> What is expected:
Return all of the entries exactly, but do not include the pictures.
━━ Entries shown
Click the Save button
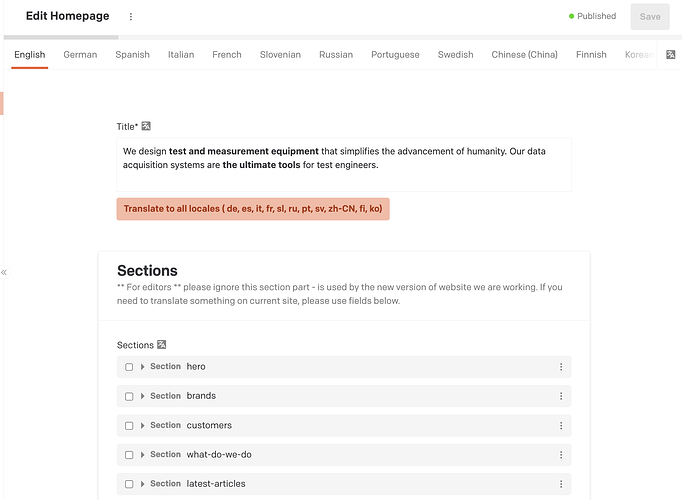Screen dimensions: 682x500 pos(650,17)
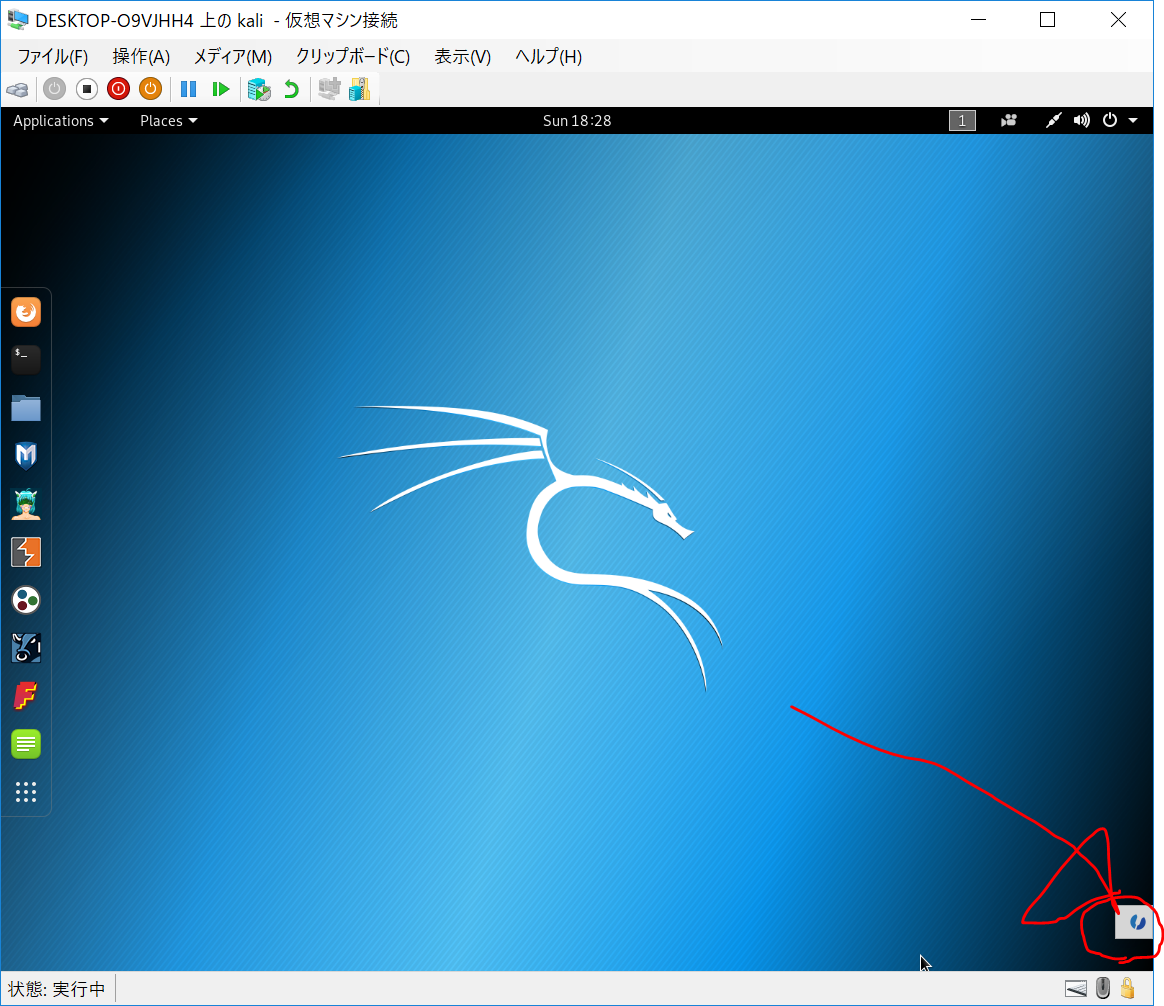This screenshot has height=1006, width=1164.
Task: Open Metasploit Framework in the dock
Action: 26,456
━━━━
> Response to the task:
Click the Save button
Screen dimensions: 682x500 pos(650,17)
This screenshot has height=1006, width=1164.
Task: Open Metasploit Framework in the dock
Action: 26,456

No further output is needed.